While developed countries enjoyed solid market growth in 2021, the investment landscape for emerging markets was considerably less rosy, with many locales still struggling to recover from the pandemic. In 2022, however, the big emerging markets are likely to play catch-up, presenting opportunities to global investors.

Last year, the MSCI Emerging Market Index was down 2.54 percent, while the MSCI World Index ended with a 21.82 percent annual return. But according to Vinayak Potti, portfolio manager at Insight Investment, some of the major emerging markets have been reacting “more proactively” to inflation pressure, which may help narrow the gap between the returns of EM portfolios and developed markets in 2022.

In a recent Insight report about emerging market debt, Potti and his colleagues wrote that unlike many Western economies, central banks in countries such as Brazil, Mexico, Russia, and Chile have all raised rates to contain inflation, a move that has helped create a substantial cushion against global volatility. “This hiking activity has helped anchor inflation expectations in many EM regions, reducing risks of capital outflows and financial instability,” the report said. “Rising rates have widened the yield premium in EM relative to developed markets.”

Hyung Kim, a portfolio manager and senior research analyst at investment manager Kayne Anderson Rudnick, said that from a historical perspective, the fact that the U.S. is preparing for rate hikes is not a positive sign for emerging market investors. This is because higher rates in the U.S. usually mean that developing countries with dollar-denominated bonds will have a harder time refinancing their debt. “But this time around, things may be a little different, because it’s not only the U.S. tightening,” Kim said. “With a lot of dollar reserves and better fiscal budget conditions, these [EM] countries are in a much better position to face an interest rate increase in the U.S.”

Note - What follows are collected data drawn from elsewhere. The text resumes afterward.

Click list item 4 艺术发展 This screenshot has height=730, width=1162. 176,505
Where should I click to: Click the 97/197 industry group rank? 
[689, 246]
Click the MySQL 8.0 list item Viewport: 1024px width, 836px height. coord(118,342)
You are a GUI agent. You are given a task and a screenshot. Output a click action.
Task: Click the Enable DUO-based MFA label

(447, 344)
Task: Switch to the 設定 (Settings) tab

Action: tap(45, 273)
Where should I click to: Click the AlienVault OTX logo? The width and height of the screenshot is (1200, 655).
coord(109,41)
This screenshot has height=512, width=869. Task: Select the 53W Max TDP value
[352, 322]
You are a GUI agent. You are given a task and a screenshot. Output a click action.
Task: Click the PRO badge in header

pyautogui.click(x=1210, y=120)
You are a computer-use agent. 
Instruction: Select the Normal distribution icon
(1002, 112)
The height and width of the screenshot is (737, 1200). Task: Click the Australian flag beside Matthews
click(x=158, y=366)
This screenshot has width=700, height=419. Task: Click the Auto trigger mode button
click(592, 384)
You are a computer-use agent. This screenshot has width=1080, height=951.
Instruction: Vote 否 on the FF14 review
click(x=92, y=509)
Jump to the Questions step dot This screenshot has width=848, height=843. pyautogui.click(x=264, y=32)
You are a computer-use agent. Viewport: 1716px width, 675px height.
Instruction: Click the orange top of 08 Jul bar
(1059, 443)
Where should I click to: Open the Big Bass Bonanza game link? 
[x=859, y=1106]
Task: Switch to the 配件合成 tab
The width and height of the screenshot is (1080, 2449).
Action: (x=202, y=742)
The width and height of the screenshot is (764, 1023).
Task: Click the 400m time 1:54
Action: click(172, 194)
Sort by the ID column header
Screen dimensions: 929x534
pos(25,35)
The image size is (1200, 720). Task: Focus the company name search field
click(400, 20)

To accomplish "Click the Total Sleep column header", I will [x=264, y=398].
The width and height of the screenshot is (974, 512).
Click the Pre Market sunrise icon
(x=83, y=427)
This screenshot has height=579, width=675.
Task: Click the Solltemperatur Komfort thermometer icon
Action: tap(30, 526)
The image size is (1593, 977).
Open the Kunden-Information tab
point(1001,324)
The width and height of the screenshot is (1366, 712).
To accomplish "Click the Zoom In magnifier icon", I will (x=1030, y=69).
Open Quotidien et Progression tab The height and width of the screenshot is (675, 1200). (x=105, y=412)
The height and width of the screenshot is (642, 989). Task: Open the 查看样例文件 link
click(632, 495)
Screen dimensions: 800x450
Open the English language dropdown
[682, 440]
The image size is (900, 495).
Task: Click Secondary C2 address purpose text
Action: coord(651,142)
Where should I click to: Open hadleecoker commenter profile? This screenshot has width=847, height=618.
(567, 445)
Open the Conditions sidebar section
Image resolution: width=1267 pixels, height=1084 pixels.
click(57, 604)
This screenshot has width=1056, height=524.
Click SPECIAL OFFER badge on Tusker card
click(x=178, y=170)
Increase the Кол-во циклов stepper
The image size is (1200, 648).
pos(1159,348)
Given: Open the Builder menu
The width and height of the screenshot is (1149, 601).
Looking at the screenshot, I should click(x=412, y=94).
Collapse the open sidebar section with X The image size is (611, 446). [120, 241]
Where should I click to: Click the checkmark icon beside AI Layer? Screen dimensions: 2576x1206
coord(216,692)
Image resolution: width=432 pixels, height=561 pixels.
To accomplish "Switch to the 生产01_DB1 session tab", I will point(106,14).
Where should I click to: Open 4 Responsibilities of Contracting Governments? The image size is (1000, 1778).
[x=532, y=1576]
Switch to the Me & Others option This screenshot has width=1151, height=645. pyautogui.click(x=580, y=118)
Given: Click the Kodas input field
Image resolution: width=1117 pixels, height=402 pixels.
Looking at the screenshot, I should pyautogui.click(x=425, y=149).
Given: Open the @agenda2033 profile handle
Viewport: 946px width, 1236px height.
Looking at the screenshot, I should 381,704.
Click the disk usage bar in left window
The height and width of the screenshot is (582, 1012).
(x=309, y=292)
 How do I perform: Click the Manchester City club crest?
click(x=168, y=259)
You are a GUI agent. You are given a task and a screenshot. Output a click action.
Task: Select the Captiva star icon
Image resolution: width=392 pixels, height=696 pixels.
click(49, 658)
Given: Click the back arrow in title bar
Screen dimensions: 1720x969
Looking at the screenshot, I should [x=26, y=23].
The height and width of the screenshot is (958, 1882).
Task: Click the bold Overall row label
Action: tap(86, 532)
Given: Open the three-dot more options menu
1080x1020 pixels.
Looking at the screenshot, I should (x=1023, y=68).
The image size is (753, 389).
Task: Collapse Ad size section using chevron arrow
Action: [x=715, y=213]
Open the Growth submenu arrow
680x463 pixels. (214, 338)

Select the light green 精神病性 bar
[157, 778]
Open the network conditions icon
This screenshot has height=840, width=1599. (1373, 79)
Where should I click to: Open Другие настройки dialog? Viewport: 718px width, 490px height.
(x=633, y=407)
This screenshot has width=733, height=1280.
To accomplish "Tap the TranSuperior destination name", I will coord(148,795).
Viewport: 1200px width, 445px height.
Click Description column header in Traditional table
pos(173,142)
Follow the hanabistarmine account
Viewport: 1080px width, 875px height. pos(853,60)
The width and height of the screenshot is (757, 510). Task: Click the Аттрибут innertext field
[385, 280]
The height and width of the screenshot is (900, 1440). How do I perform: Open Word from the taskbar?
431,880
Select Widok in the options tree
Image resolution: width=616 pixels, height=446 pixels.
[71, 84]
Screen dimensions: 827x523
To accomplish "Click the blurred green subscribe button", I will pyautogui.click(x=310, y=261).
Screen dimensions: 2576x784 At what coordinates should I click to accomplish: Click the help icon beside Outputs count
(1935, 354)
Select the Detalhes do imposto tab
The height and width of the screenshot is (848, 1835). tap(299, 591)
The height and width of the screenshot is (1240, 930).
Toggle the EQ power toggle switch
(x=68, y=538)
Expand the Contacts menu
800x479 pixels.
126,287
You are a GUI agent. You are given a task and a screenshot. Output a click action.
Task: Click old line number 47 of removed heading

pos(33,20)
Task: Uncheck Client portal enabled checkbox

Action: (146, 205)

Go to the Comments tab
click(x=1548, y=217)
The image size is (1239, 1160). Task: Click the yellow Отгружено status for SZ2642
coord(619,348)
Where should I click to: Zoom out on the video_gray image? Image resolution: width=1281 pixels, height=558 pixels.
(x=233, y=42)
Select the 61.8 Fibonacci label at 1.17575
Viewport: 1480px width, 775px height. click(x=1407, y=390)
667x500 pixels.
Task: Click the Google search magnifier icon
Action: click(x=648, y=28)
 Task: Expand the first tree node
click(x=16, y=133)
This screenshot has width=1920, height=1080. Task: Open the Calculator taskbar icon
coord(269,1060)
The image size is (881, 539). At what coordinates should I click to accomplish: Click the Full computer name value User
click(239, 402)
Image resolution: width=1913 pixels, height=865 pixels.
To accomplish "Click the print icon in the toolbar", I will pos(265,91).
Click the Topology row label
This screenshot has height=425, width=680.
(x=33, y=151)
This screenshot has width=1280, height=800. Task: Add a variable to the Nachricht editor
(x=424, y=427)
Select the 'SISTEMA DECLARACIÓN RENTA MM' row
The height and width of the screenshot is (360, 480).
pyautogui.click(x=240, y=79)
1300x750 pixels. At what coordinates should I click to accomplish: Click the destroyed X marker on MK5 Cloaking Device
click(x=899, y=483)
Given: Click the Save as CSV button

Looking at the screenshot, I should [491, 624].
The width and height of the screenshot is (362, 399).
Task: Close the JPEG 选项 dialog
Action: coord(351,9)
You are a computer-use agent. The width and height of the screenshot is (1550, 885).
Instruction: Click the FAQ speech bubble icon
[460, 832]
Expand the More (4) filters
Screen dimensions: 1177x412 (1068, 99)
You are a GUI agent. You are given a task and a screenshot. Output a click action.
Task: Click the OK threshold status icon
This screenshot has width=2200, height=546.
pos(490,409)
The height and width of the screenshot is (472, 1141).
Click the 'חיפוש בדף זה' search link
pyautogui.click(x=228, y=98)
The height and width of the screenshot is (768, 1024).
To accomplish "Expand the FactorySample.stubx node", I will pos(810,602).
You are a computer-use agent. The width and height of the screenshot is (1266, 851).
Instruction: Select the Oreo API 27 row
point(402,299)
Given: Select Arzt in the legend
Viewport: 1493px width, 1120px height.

According to an EM outlook piece by Lazard Asset Management, the valuation discount in emerging markets has been partly driven by the Chinese government’s crackdown last year on companies with expensive valuations, especially those in the gaming, e-commerce, and education technology sectors. The report notes, however, that “Chinese companies are no stranger to the idea of government-mandated changes in their scope of operations and have a history of adapting to changes like the ones we have seen over the past year.” That kind of resilience means that the biggest emerging markets are still attractive to global investors.


Kishore Rao, a principal at the investment firm Sustainable Growth Advisers, agreed that the regulatory actions taken by the Chinese government have had a disruptive effect on the performance of emerging markets, but he cautioned that investors shouldn’t count out all Chinese stocks in 2022, because it’s still possible to “find the right set of companies that can grow earnings and cash flows” independent of major macro factors. For example, consumer staples stocks, especially those aligned with the carbon-emission goals of Chinese policymakers, have lots of growth potential in the coming months, Rao said.

Hyung Kim said that many investors are hesitant when it comes to aggressively investing in China. But the question for long-term investors, he added, should be whether China is still investible or not. Kim believes it is. “We still think China is a country where private businesses can prosper and many entrepreneurs can create value,” he said.